▸ **Exercise prompt**:
Once you find the line below that contains "Choose 9.Glencoe World Geography title", write it out along with every later line exactly as given, stopping only when the records end. Omit the pictures.

▸ **Records**:
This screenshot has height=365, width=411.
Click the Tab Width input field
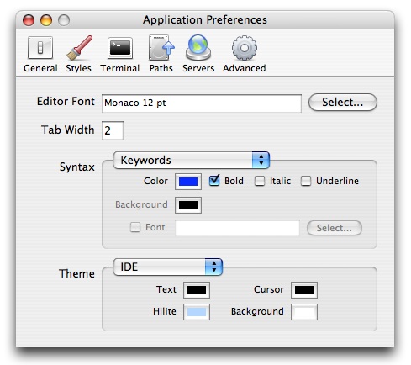[113, 130]
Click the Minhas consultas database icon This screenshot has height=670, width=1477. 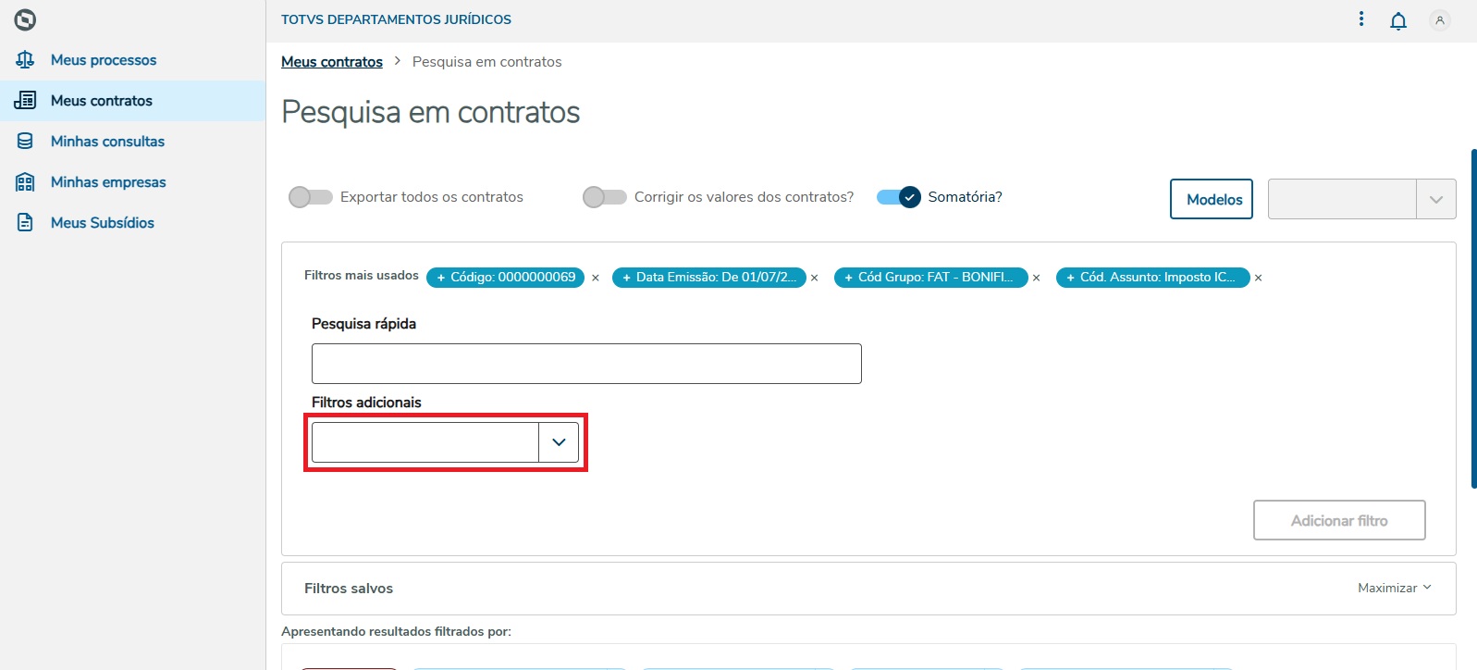point(25,142)
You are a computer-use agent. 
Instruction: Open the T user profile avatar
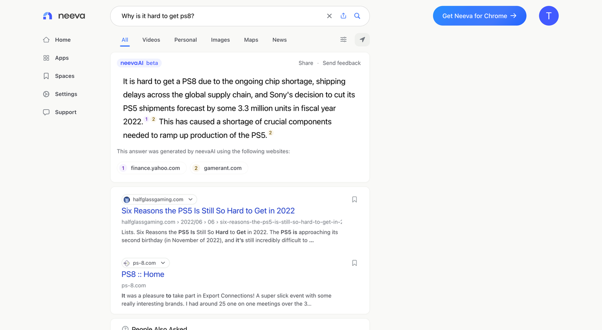548,16
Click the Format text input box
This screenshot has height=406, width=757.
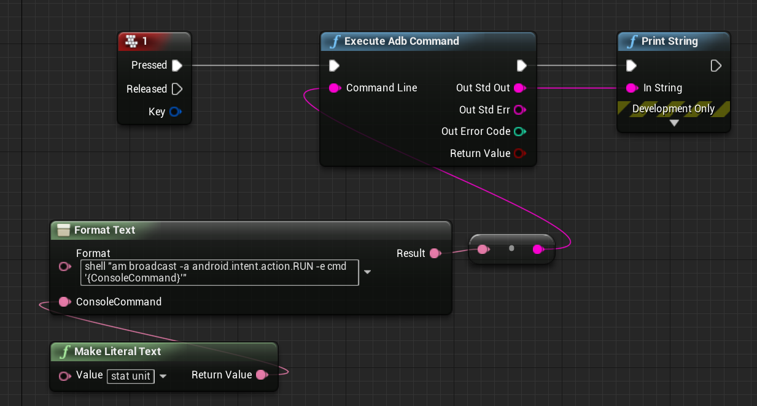[219, 272]
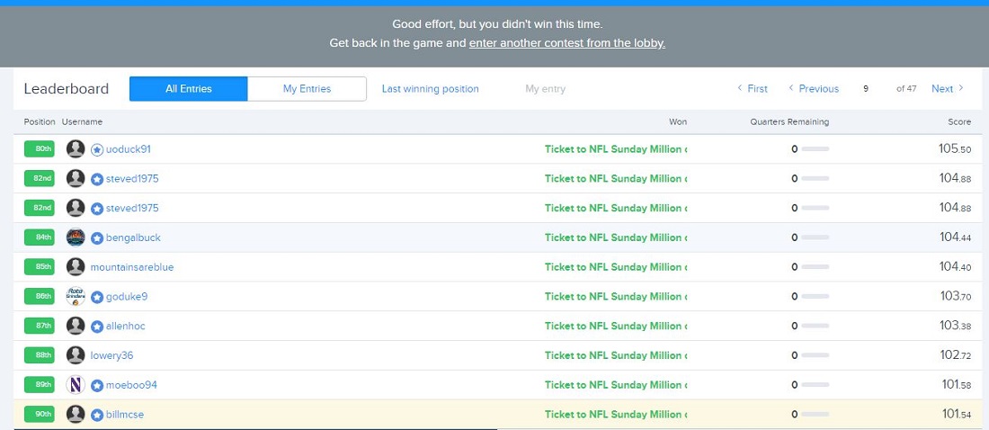989x430 pixels.
Task: Click lowery36's default avatar icon
Action: 76,355
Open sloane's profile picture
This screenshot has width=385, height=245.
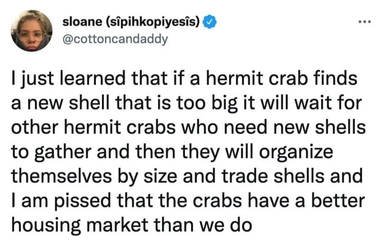(x=32, y=31)
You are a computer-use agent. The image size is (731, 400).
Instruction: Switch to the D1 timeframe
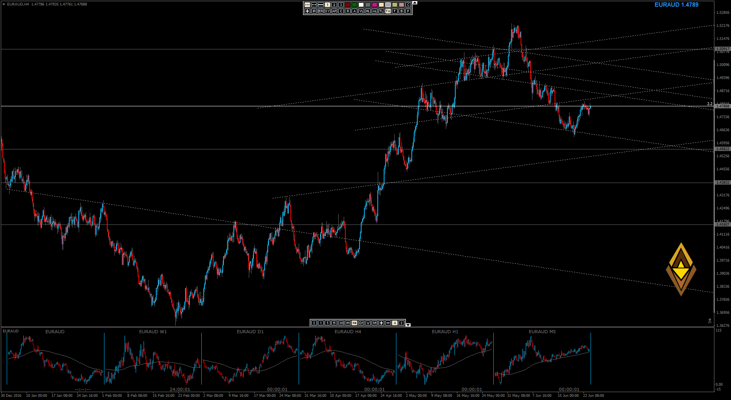click(361, 323)
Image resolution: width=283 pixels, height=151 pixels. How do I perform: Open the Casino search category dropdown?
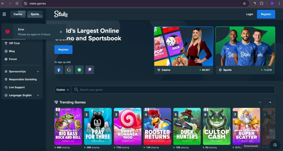pos(62,90)
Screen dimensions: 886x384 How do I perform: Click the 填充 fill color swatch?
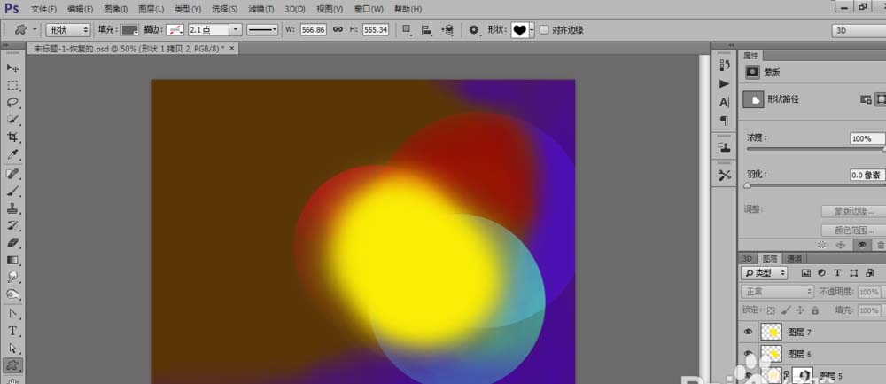(130, 29)
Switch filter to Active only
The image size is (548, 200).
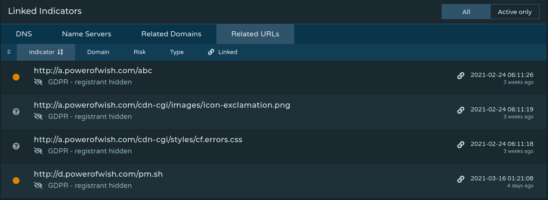(x=514, y=12)
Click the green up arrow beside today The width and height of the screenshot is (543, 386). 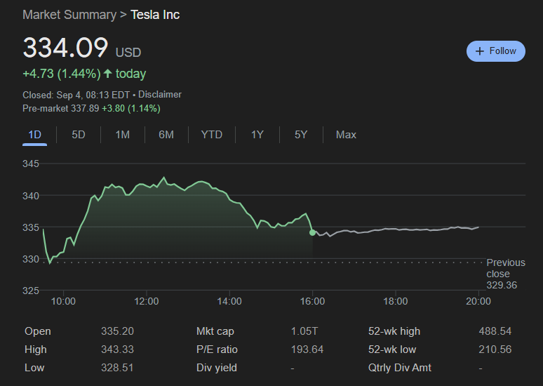pyautogui.click(x=107, y=74)
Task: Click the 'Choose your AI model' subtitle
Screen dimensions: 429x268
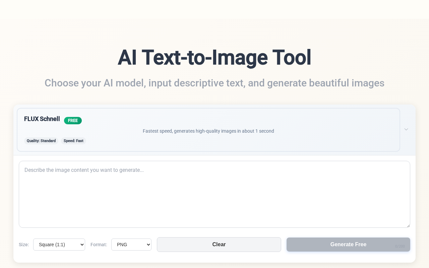Action: [x=215, y=83]
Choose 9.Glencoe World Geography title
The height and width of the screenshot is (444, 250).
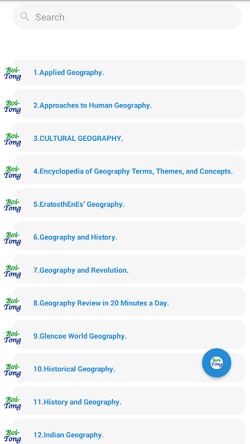pyautogui.click(x=80, y=336)
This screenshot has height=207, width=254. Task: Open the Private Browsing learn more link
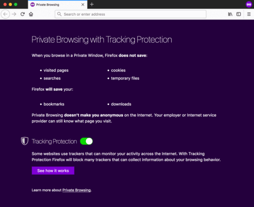(76, 190)
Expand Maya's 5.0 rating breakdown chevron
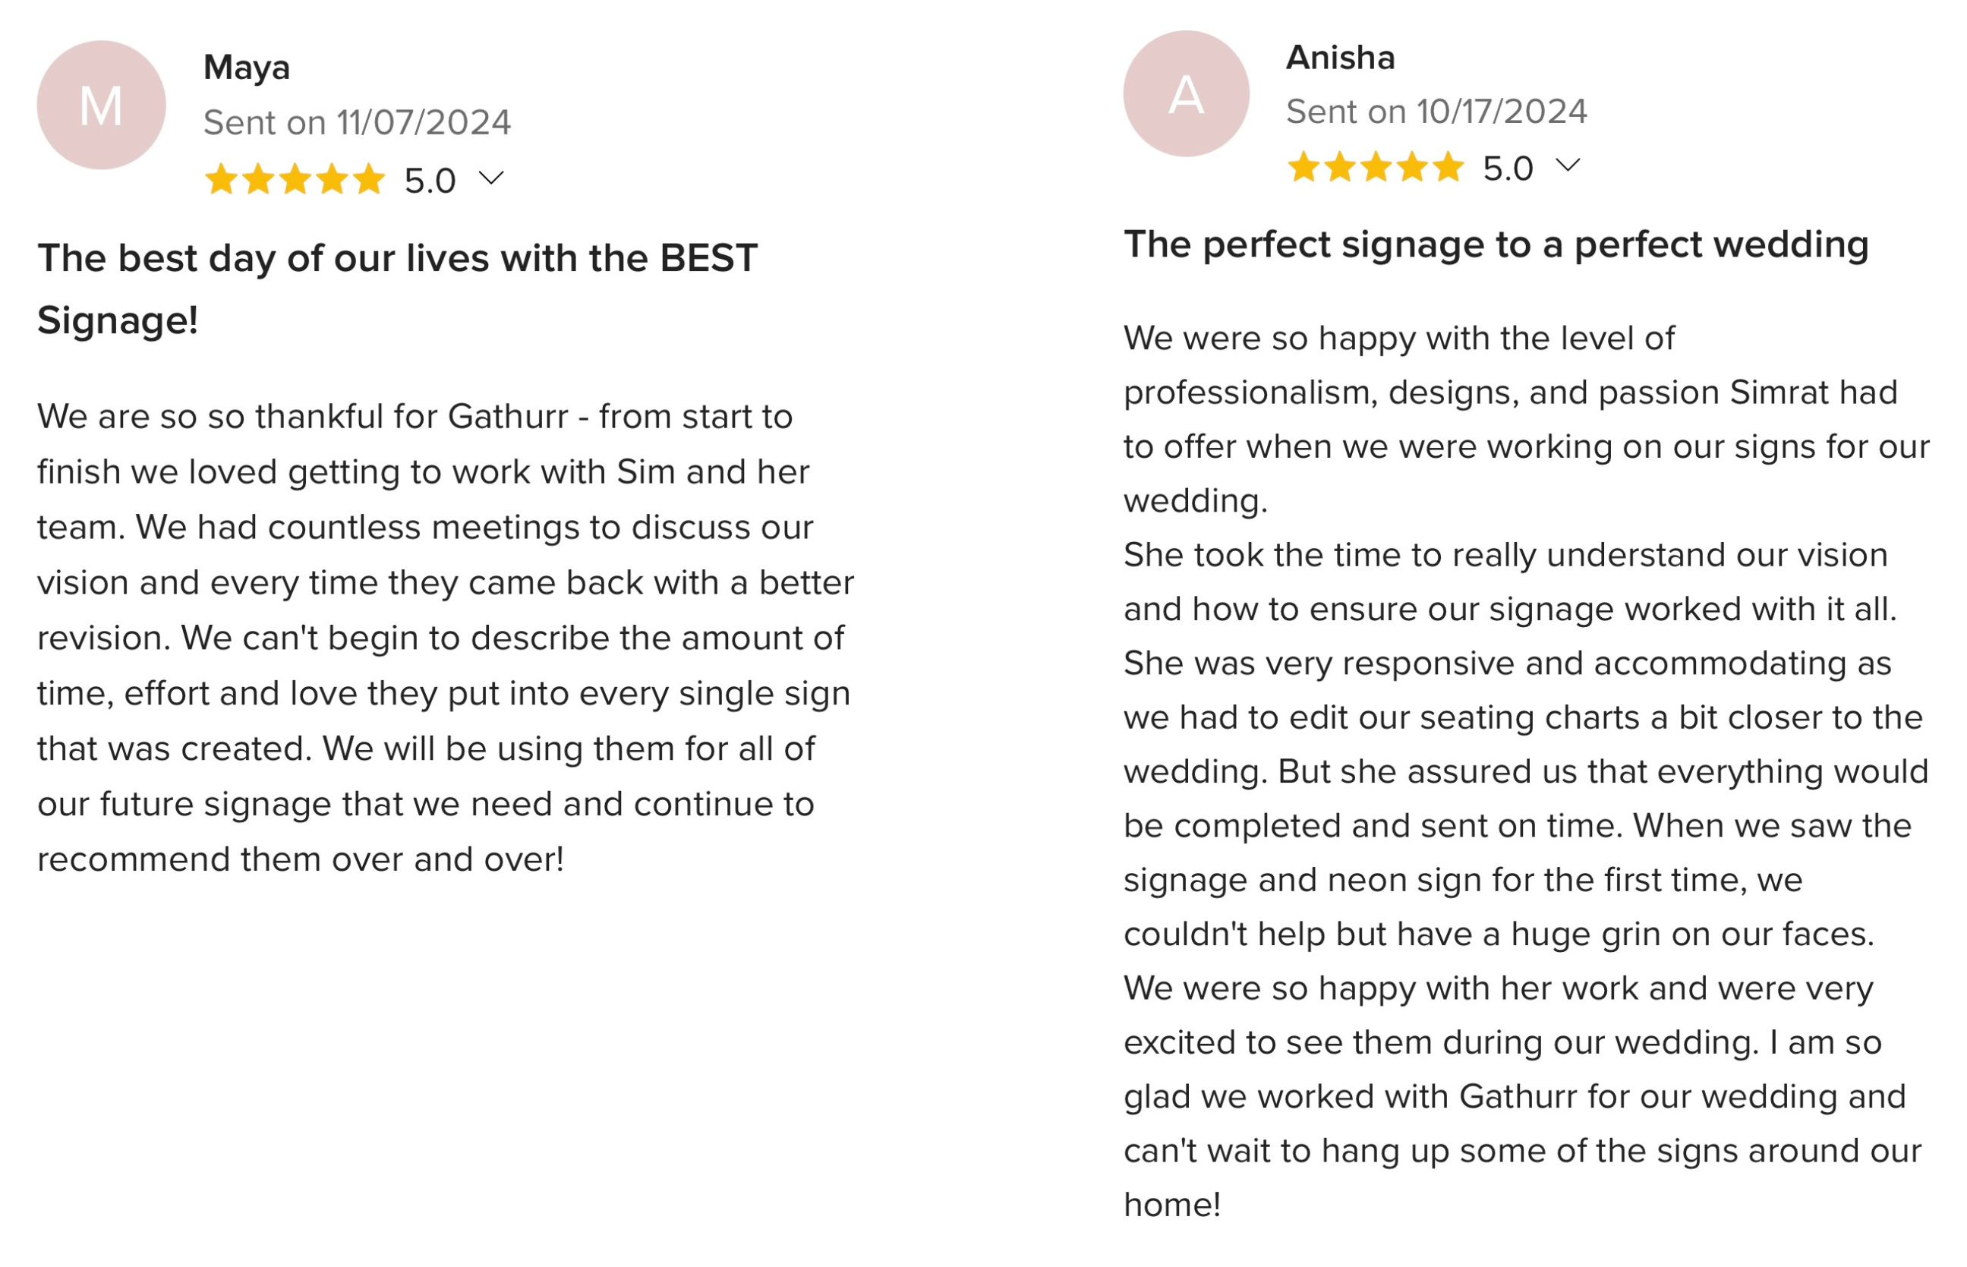Viewport: 1967px width, 1267px height. click(491, 179)
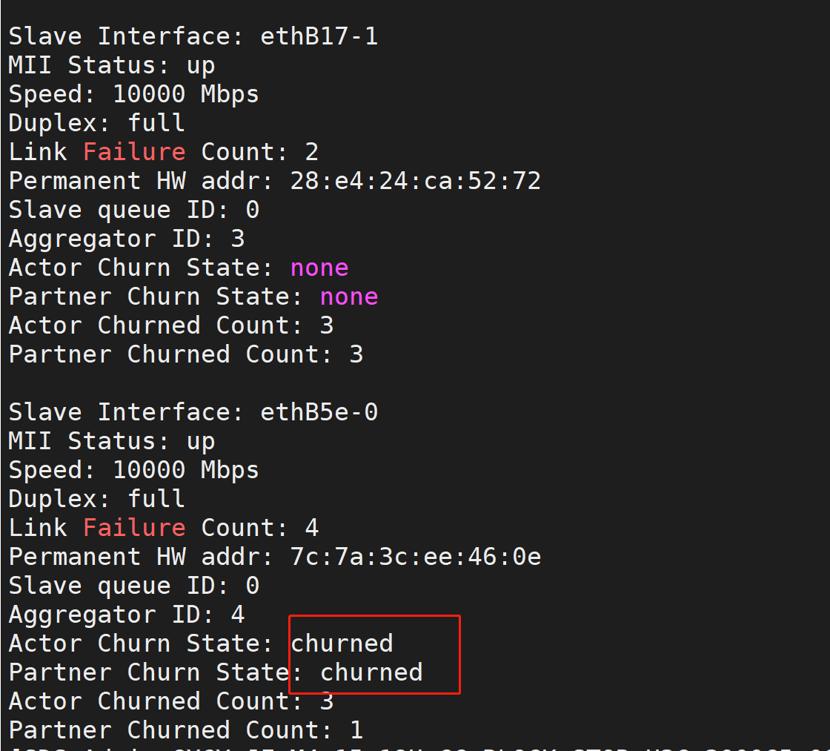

▸ **Exercise solution**:
Choose 9.Glencoe World Geography title
The height and width of the screenshot is (444, 250).
pyautogui.click(x=80, y=336)
This screenshot has height=207, width=254. Task: Open the Private Browsing learn more link
(76, 190)
Expand Maya's 5.0 rating breakdown chevron
Viewport: 1967px width, 1267px height. click(491, 179)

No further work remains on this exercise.